WHAT TO DO. Please reproduce every line of the material below verbatim, with no changes.

Data entries:

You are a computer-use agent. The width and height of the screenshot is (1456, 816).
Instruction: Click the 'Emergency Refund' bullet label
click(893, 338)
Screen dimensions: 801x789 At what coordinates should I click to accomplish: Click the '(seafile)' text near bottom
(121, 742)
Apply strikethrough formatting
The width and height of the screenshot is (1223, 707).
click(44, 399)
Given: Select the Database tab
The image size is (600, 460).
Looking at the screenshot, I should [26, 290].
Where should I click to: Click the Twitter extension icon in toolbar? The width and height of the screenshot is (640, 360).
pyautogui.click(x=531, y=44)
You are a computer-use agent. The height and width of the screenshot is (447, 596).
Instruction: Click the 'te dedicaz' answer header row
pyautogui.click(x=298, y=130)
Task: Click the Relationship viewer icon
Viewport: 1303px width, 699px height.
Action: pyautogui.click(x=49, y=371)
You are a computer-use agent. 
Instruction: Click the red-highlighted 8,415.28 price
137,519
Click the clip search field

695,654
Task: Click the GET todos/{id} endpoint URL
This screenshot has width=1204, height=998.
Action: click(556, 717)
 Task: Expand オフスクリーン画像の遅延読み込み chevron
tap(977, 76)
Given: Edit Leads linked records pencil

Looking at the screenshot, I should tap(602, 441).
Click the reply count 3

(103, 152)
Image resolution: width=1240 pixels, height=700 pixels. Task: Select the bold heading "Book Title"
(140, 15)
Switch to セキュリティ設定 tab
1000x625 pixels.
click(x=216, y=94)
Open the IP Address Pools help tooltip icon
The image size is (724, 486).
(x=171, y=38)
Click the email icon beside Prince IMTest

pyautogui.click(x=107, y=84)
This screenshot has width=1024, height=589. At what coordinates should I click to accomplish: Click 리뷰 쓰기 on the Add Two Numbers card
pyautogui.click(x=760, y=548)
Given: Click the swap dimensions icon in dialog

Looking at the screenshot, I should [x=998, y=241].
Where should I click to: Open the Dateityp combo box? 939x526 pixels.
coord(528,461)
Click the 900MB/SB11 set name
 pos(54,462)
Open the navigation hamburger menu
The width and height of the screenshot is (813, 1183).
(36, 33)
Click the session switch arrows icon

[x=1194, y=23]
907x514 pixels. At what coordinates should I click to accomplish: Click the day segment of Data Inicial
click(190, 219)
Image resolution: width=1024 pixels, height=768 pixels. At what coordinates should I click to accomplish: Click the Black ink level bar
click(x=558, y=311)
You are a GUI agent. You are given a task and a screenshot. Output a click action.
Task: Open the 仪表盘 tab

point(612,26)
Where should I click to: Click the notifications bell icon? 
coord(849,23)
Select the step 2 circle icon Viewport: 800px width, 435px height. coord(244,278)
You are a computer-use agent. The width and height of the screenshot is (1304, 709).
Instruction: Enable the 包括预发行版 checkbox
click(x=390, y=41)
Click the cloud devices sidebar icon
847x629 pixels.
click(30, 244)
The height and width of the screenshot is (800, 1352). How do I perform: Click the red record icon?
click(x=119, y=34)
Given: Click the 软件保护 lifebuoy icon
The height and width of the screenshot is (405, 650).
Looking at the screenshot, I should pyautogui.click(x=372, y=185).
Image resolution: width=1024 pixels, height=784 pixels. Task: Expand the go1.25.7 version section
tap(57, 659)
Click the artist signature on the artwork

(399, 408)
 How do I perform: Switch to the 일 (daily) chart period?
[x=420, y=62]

REPLY TO THE TASK.
You are a computer-use agent. The width and height of the screenshot is (1456, 816).
Instruction: Click the 'Emergency Refund' bullet label
click(893, 338)
Screen dimensions: 801x789 At what coordinates should I click to accomplish: Click the '(seafile)' text near bottom
(121, 742)
Apply strikethrough formatting
The width and height of the screenshot is (1223, 707).
click(44, 399)
Given: Select the Database tab
The image size is (600, 460).
Looking at the screenshot, I should [26, 290].
Where should I click to: Click the Twitter extension icon in toolbar? The width and height of the screenshot is (640, 360).
pyautogui.click(x=531, y=44)
You are a computer-use agent. The height and width of the screenshot is (447, 596).
Instruction: Click the 'te dedicaz' answer header row
pyautogui.click(x=298, y=130)
Task: Click the Relationship viewer icon
Viewport: 1303px width, 699px height.
Action: pyautogui.click(x=49, y=371)
You are a computer-use agent. 
Instruction: Click the red-highlighted 8,415.28 price
137,519
Click the clip search field

695,654
Task: Click the GET todos/{id} endpoint URL
This screenshot has width=1204, height=998.
Action: click(556, 717)
 Task: Expand オフスクリーン画像の遅延読み込み chevron
tap(977, 76)
Given: Edit Leads linked records pencil

Looking at the screenshot, I should tap(602, 441).
Click the reply count 3

(103, 152)
Image resolution: width=1240 pixels, height=700 pixels. Task: Select the bold heading "Book Title"
(140, 15)
Switch to セキュリティ設定 tab
1000x625 pixels.
click(x=216, y=94)
Open the IP Address Pools help tooltip icon
The image size is (724, 486).
(x=171, y=38)
Click the email icon beside Prince IMTest

pyautogui.click(x=107, y=84)
This screenshot has width=1024, height=589. At what coordinates should I click to accomplish: Click 리뷰 쓰기 on the Add Two Numbers card
pyautogui.click(x=760, y=548)
Given: Click the swap dimensions icon in dialog

Looking at the screenshot, I should [x=998, y=241].
Where should I click to: Open the Dateityp combo box? 939x526 pixels.
coord(528,461)
Click the 900MB/SB11 set name
 pos(54,462)
Open the navigation hamburger menu
The width and height of the screenshot is (813, 1183).
(36, 33)
Click the session switch arrows icon

[x=1194, y=23]
907x514 pixels. At what coordinates should I click to accomplish: Click the day segment of Data Inicial
click(190, 219)
Image resolution: width=1024 pixels, height=768 pixels. At what coordinates should I click to accomplish: Click the Black ink level bar
click(x=558, y=311)
You are a GUI agent. You are given a task and a screenshot. Output a click action.
Task: Open the 仪表盘 tab

point(612,26)
Where should I click to: Click the notifications bell icon? 
coord(849,23)
Select the step 2 circle icon Viewport: 800px width, 435px height. coord(244,278)
You are a computer-use agent. The width and height of the screenshot is (1304, 709).
Instruction: Enable the 包括预发行版 checkbox
click(x=390, y=41)
Click the cloud devices sidebar icon
847x629 pixels.
click(30, 244)
The height and width of the screenshot is (800, 1352). How do I perform: Click the red record icon?
click(x=119, y=34)
Given: Click the 软件保护 lifebuoy icon
The height and width of the screenshot is (405, 650).
Looking at the screenshot, I should pyautogui.click(x=372, y=185).
Image resolution: width=1024 pixels, height=784 pixels. Task: Expand the go1.25.7 version section
tap(57, 659)
Click the artist signature on the artwork

(399, 408)
 How do I perform: Switch to the 일 (daily) chart period?
[x=420, y=62]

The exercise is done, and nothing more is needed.